東日本大震災後、どれだけ多くの人が「ボランティア」として現地に入っただろう。延べ何十万人、いや何百万人。避難所で食糧支援を手伝い、家の片づけをこなし、瓦礫の片づけに携わった。
一日、2万人近い人が全国各地から集まった。集まってくれた。
そのボランティアの数が急減している。一時の10分の一に。一日2千人弱に。
「ボランティア」。その“定義”は難しい。人を助ける。その一字では一致しているものの。何をするのかを含めて。
NPO法人としてのボランティアもいれば、個々人としてのボランティアもいる。
なぜ減ったのか。そこにもさまざまな問題が。ボランティア、それは「自己完結」が要求される。いや、そうだとされている。装備を自分のカネで整え、交通費を払い、食糧を調達し、寝場所も自分で確保・・・。
「行きたいけど行けない」。そう言っている人がいる。その人は決して裕福ではなく、仕事も持っている。でもボランティアに参加した。持ち出しになった金額は600万円を超えたという。無理だと・・・。これ以上は・・・。
ボランティアの現地での受け入れ窓口は基本、社会福祉協議会。そこの受け入れ態勢は未だ不備のまま。来られても対応出来ないと言った現実もあったという。それがメディアの話題になる。「来てくれなくてもいい」。そんな受け取り方をされるような報道も、参加意欲を削いだ。
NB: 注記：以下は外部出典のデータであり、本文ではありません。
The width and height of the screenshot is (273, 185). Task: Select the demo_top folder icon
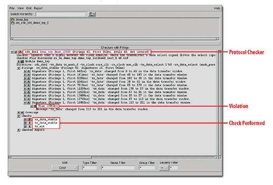tap(13, 19)
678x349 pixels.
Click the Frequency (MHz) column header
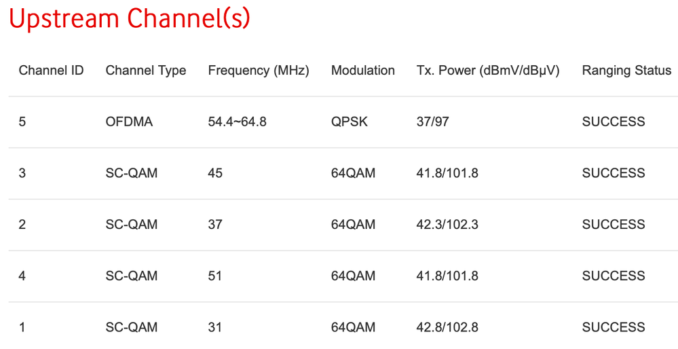click(259, 71)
現実。ボランティアは必要なのです。復旧・復興の文字や話題も上がる中、助けを必要としている人たちがいる。
東北の冬は寒い。きょうも季節外れのような雪。高齢者が多い仮設。雪掻きもままならない。
例えば福島県。医療従事者が足りない。医師も避難していった。看護師も。放射線技師だって。本人の使命感とは別に、家族からの避難要望。
医療機関の実態をつまびらかにしているわけではないが、そんなボランティアはなりたたないのだろうか。
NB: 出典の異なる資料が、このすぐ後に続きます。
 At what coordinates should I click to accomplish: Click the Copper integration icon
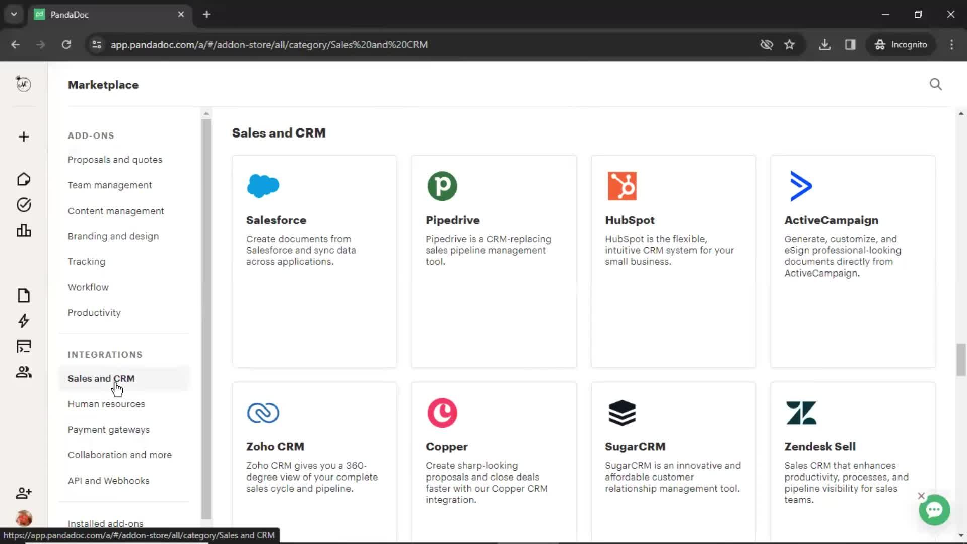tap(442, 413)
ボランティアに参加した人たちは、直接、被災者と向き合う。被災地を見る。現実がわかる。そこにだけは、少なくとも“絆”が生まれる。
一過性のボランティア活動に参加して、それでよしとしている人たちは少ないのかも。また行きたいと思っている人たちが大勢いることを信じる。
雪が溶けて、雪がおさまって、春の気配が感じられるようになったら、またボランティアが来てくれることを願う。被災各地に。
蛇足のようだけど「反原発」を叫ぶためにだけ来る人たちはいらない。
三陸地方では早くから始まったという「復興ファンド」。福島の天栄村でも、米の「ファンド」が作られたという。都会の人が「参加」してくれているという。
もしかしたら、こういうことも「ボランティア」の一つかもしれないし。